From: Greg Chamberlain <GregChamberlain@compuserve.com>

   By STEVENSON JACOBS

   PORT-AU-PRINCE, March 20 (AP) -- U.N. troops and ex-soldiers from
Haiti's disbanded army fought two gunbattles on Sunday, leaving two
peacekeepers and at least two former soldiers dead in the deadliest day for
the 10-month-old U.N. mission, officials said.
   The Sri Lankan and Nepalese soldiers who died were the first
peacekeepers killed in clashes since the U.N. force arrived in June 2004 to
try and stabilize the impoverished, volatile nation, officials said.
   The Sri Lankan was killed and three other peacekeepers wounded in a raid
on a police station occupied by armed ex-soldiers in Petit-Goave, about 45
miles west of Port-au-Prince, U.N. spokesman Toussaint Kongo-Doudou said.
Two ex-soldiers died and 10 others were wounded.
   The U.N. troops entered Petit-Goave before dawn. Using a loudspeaker,
the Brazilian commander of U.N. troops in Haiti, Lt. Gen. Augusto Heleno
Ribeiro, tried for 20 minutes to get the former soldiers to surrender
peacefully when they opened fire on U.N. troops, Kongo-Doudou said.
   "We wanted to resolve this peacefully, but our troops received a hostile
response from the insurgents and so they responded with force," he said.
   Gerard Nelson, a Petit-Goave resident, was sleeping about a block from
the police station when he was awoken by gunfire and ran outside. "There
were bullets bouncing off the walls. People on the street were running to
get out the way. It sounded like a war," Nelson said.
   Later Sunday, a group of Nepalese soldiers driving to the central town
of Hinche exchanged gunfire with another group of former soldiers, U.N.
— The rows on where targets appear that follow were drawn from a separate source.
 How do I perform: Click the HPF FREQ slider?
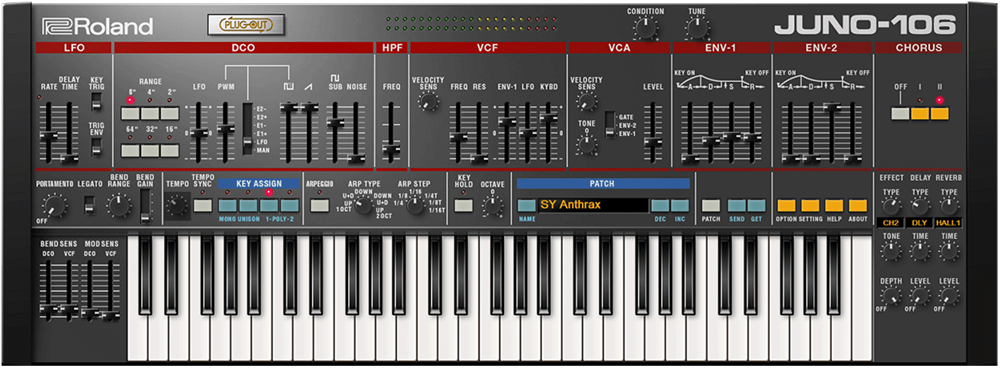point(390,150)
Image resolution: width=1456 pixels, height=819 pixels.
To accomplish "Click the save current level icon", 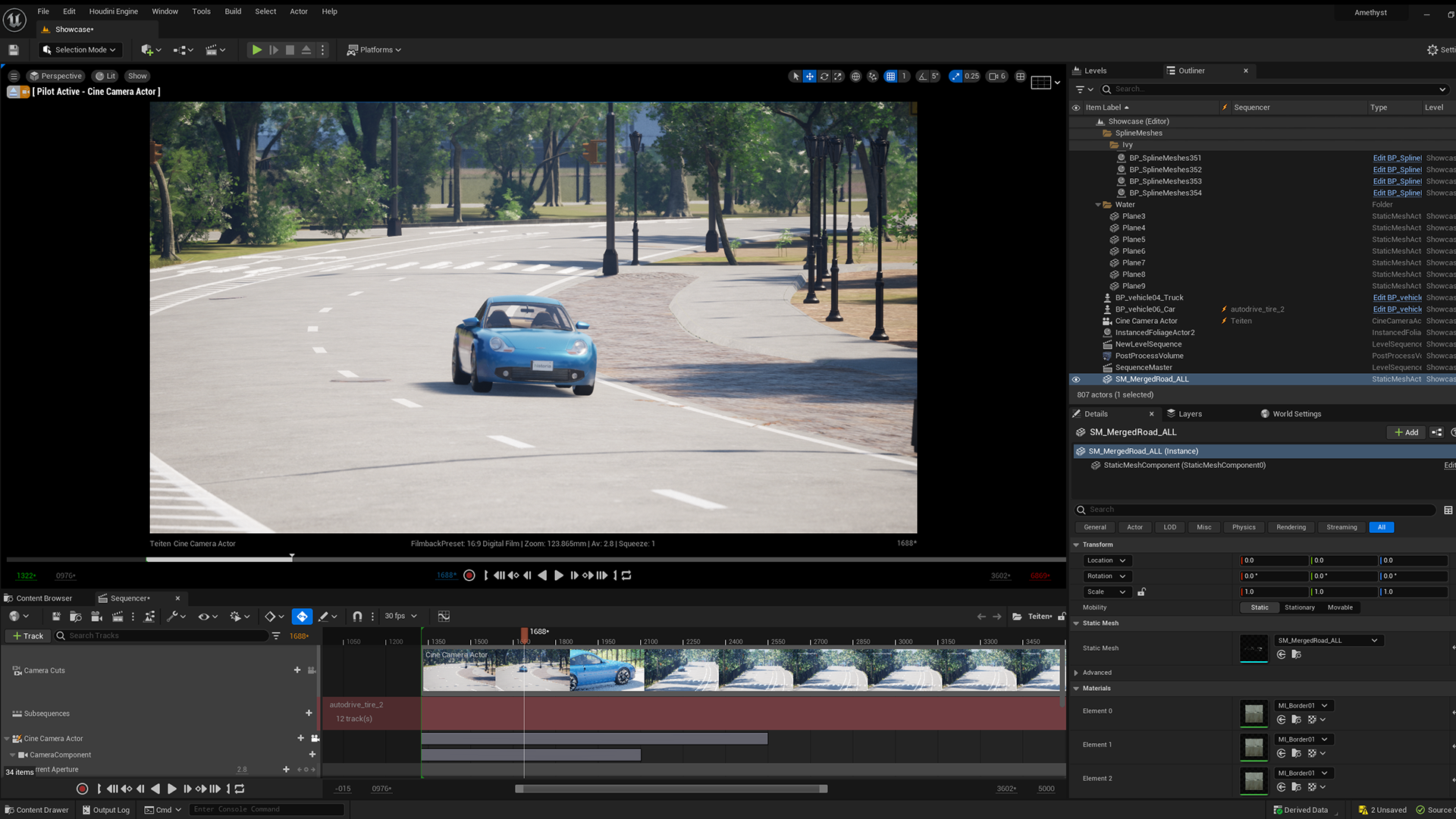I will coord(13,50).
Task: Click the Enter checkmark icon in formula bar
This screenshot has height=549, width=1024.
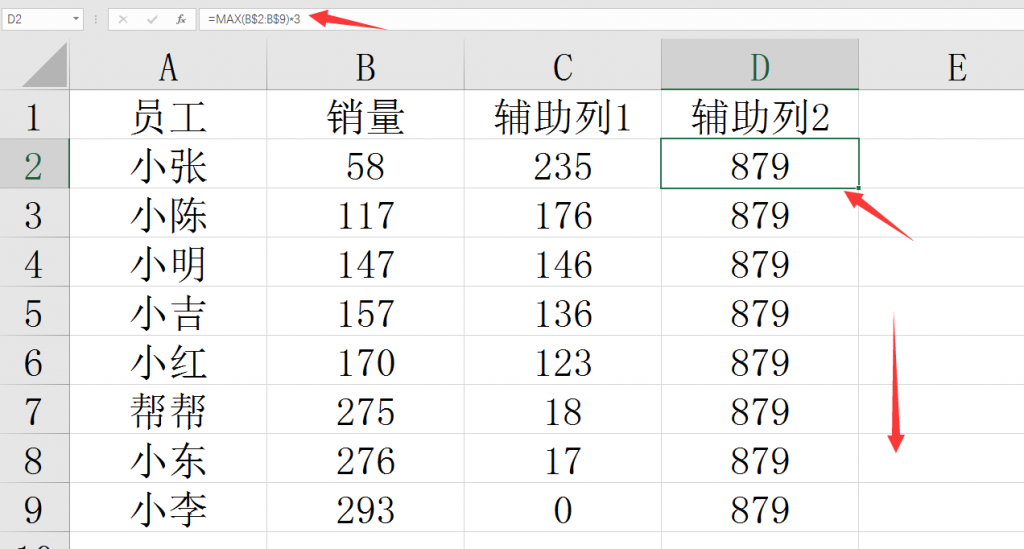Action: tap(152, 19)
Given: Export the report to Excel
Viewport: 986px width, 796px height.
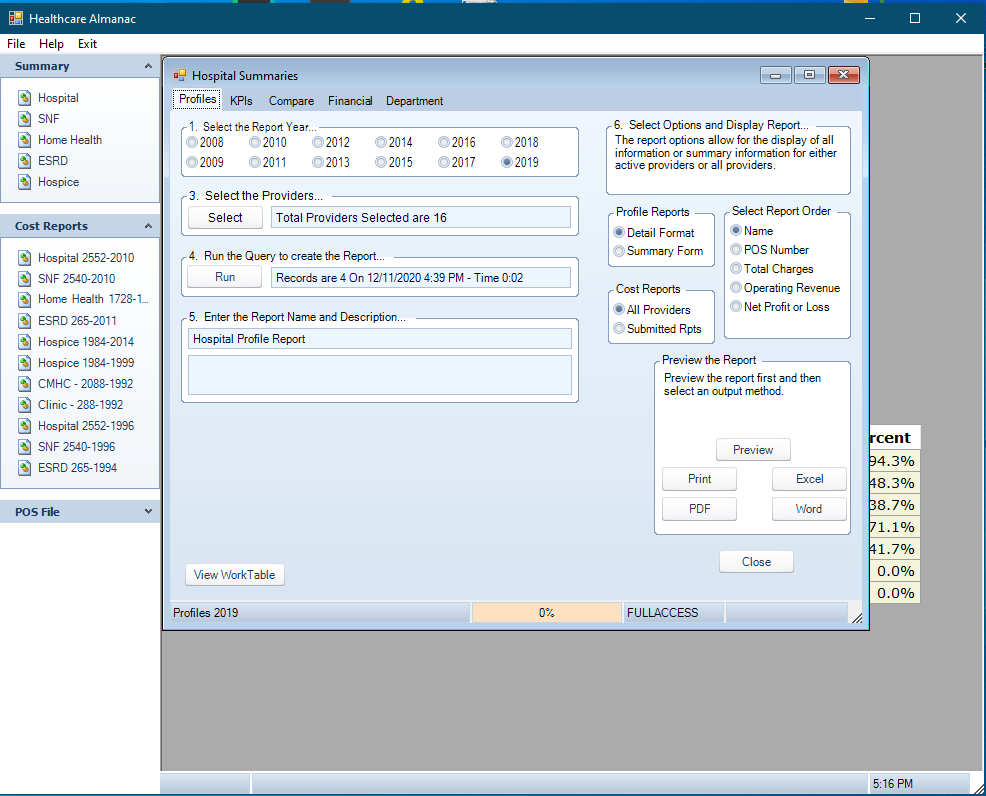Looking at the screenshot, I should tap(808, 479).
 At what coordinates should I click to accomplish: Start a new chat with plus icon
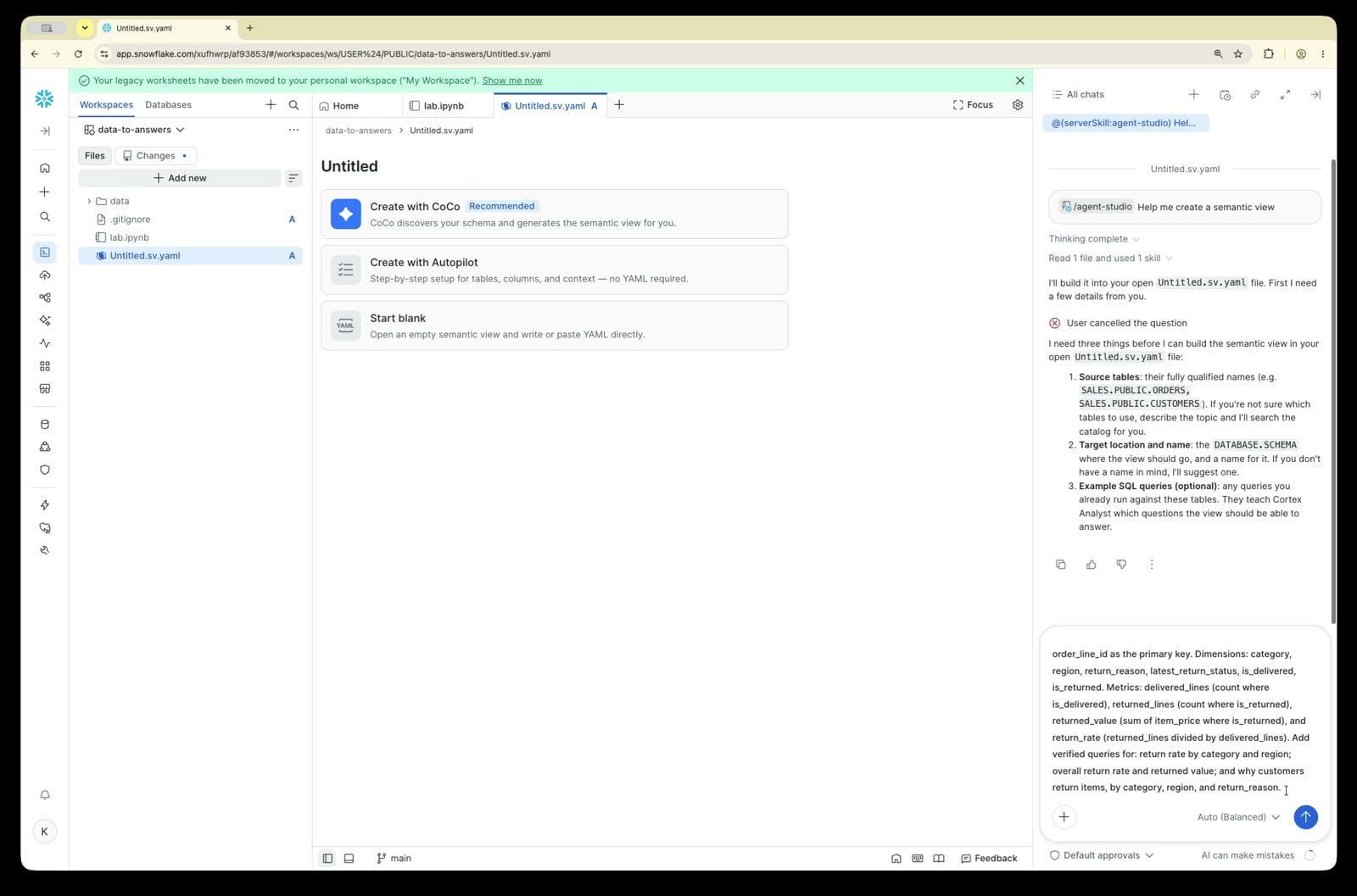click(x=1193, y=94)
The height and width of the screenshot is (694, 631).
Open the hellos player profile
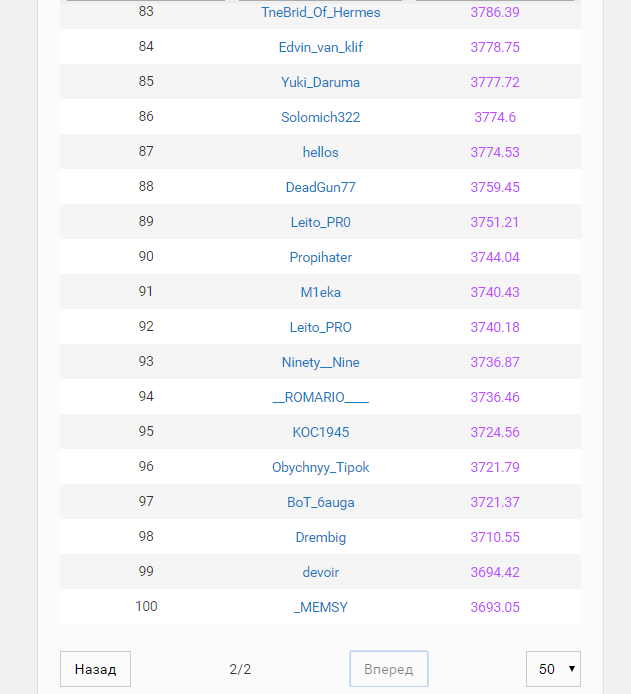click(x=320, y=152)
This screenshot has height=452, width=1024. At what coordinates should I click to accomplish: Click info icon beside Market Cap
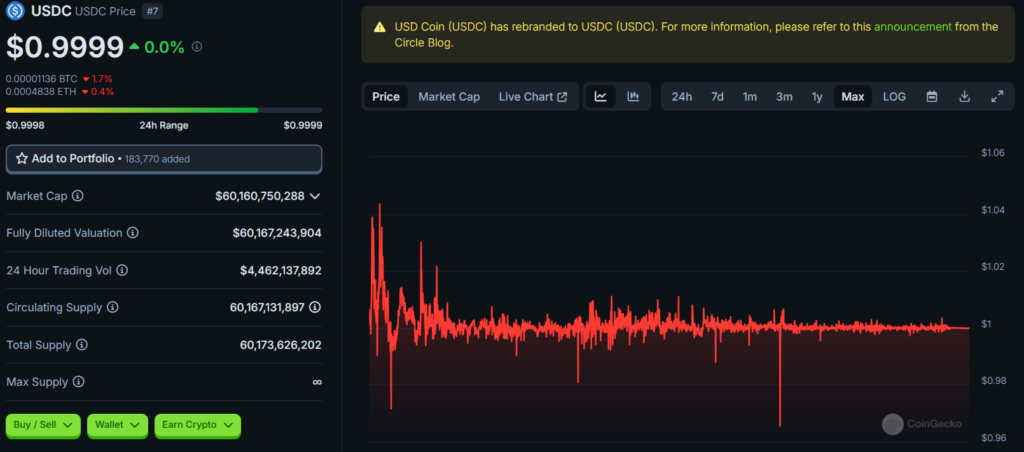(78, 196)
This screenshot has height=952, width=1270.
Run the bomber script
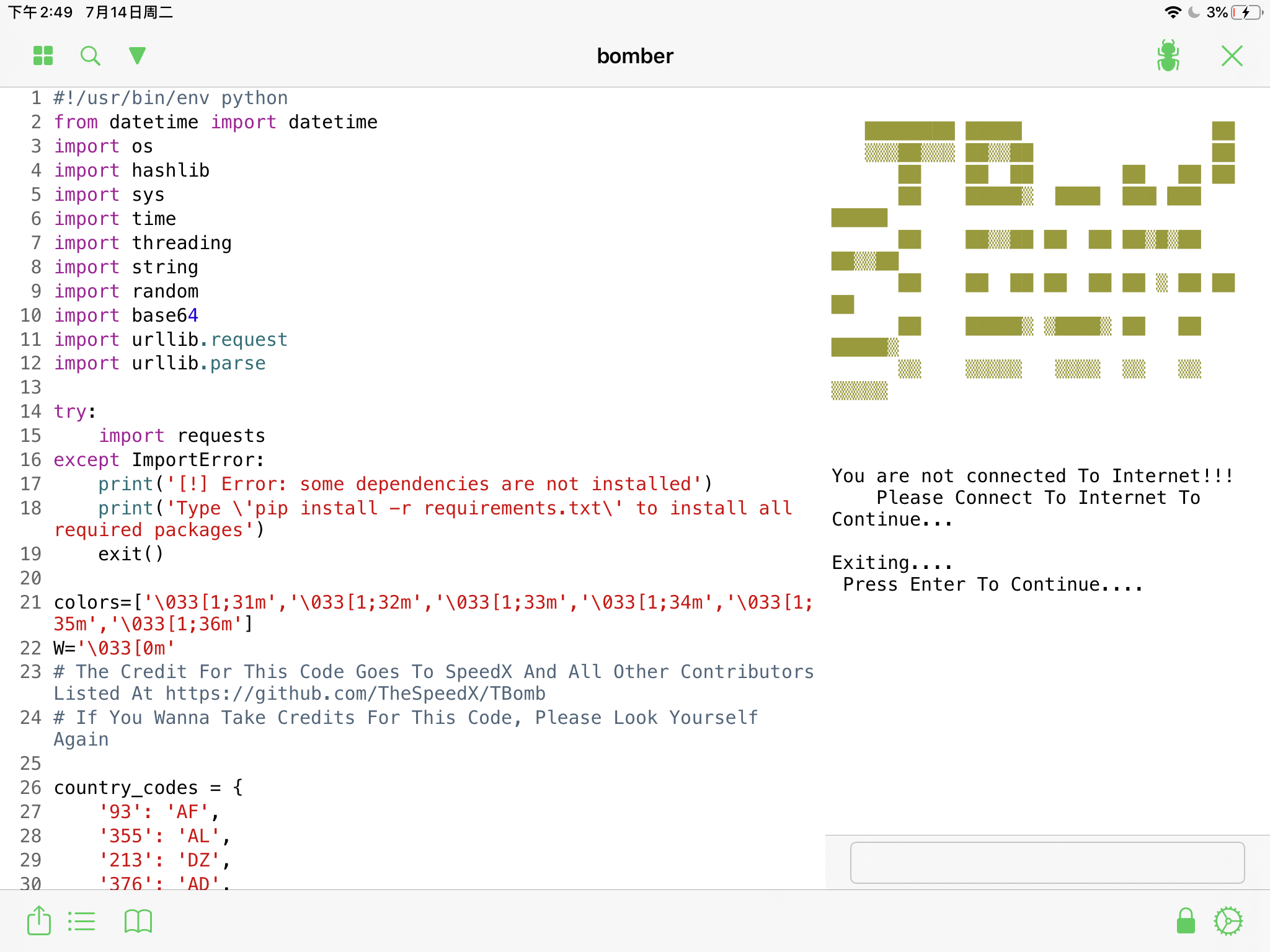(x=136, y=55)
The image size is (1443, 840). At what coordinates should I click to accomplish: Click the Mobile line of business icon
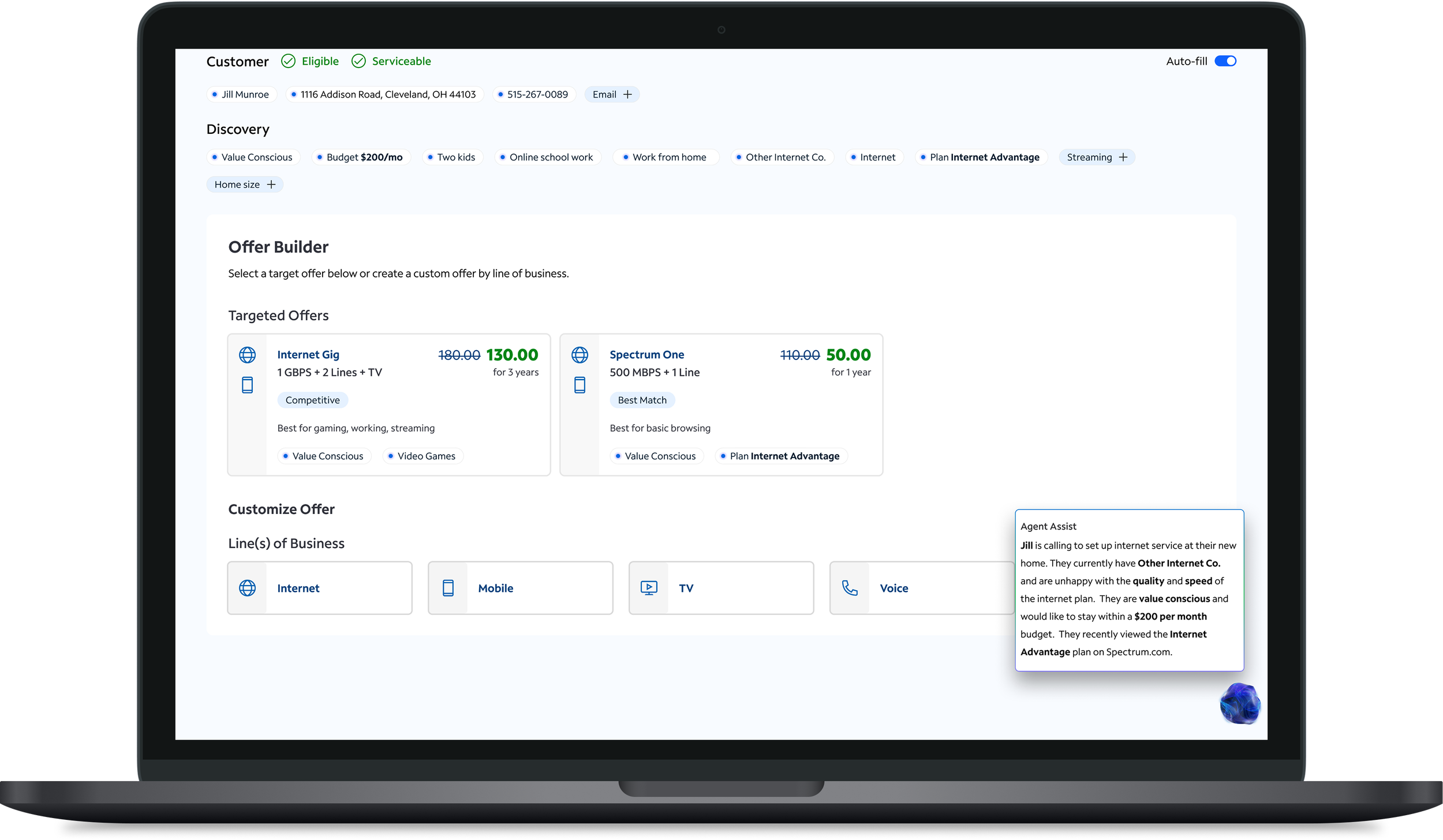[x=448, y=588]
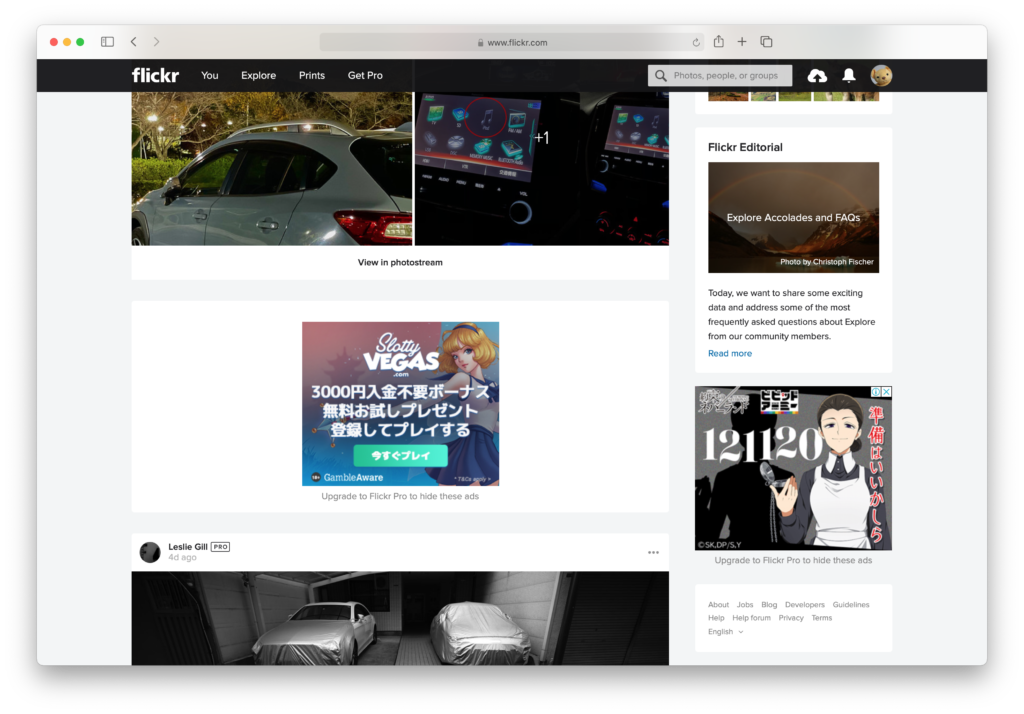Open the Explore menu
Image resolution: width=1024 pixels, height=714 pixels.
[258, 76]
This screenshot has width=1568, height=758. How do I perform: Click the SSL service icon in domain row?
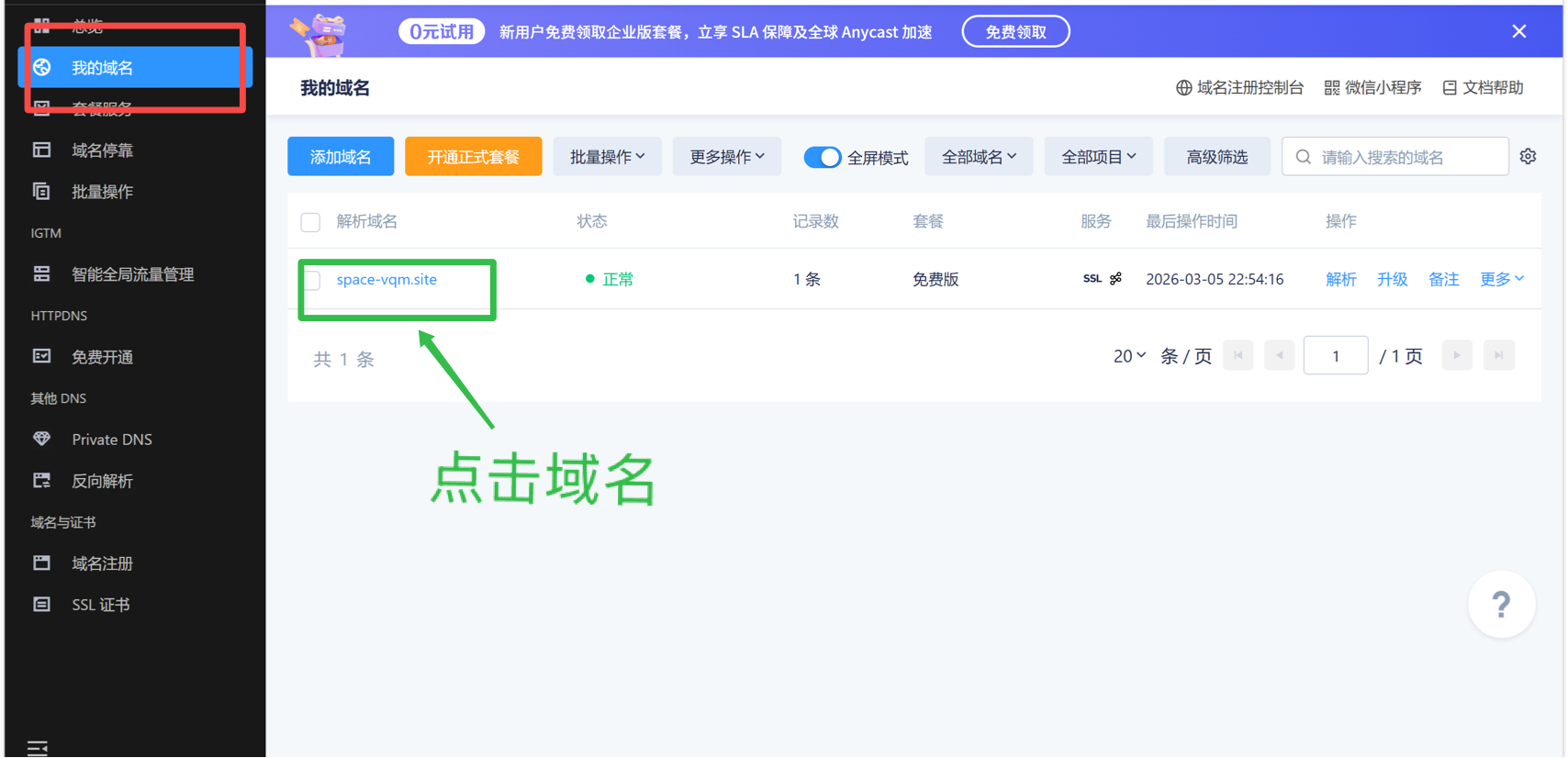point(1092,279)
spokesman Damian Onses-Cardona said. The ex-soldiers killed one peacekeeper
and stole a vehicle. It wasn't clear if the ex-soldiers suffered
casualties.
   The clashes were the first major confrontation between the 7,400-strong
U.N. force and former members of Haiti's disbanded army, who helped oust
former President Jean-Bertrand Aristide in a 1991 coup and again in an
armed rebellion a year ago.
   Haiti, the Western Hemisphere's poorest nation, has been in turmoil for
years. A U.S.-led peacekeeping force was deployed after Aristide was forced
into exile in February 2004, and this force was replaced by the U.N.
peacekeepers in June. But armed rebels and former soldiers still control
much of Haiti's countryside and the peacekeepers have been criticized for
failing to curb violence.
   U.N. forces detained 35 ex-soldiers following Sunday's gunbattle at the
police station, Kongo-Doudou said.
   The soldiers, many well into their 50s with fading uniforms and aging
rifles, have bucked calls by the interim government and the U.N. force to
disarm.
   Aristide disbanded the army in 1995, four years after he was ousted. The
1991-1994 coup regime is blamed for the murders, maimings and torture of
thousands of Aristide supporters, and today's former soldiers include
convicted murderers.
   The government plans to pay $29 million to about 6,000 former soldiers.
There are no official estimates on how many took up arms last year, but
estimates range from several hundred to 2,000.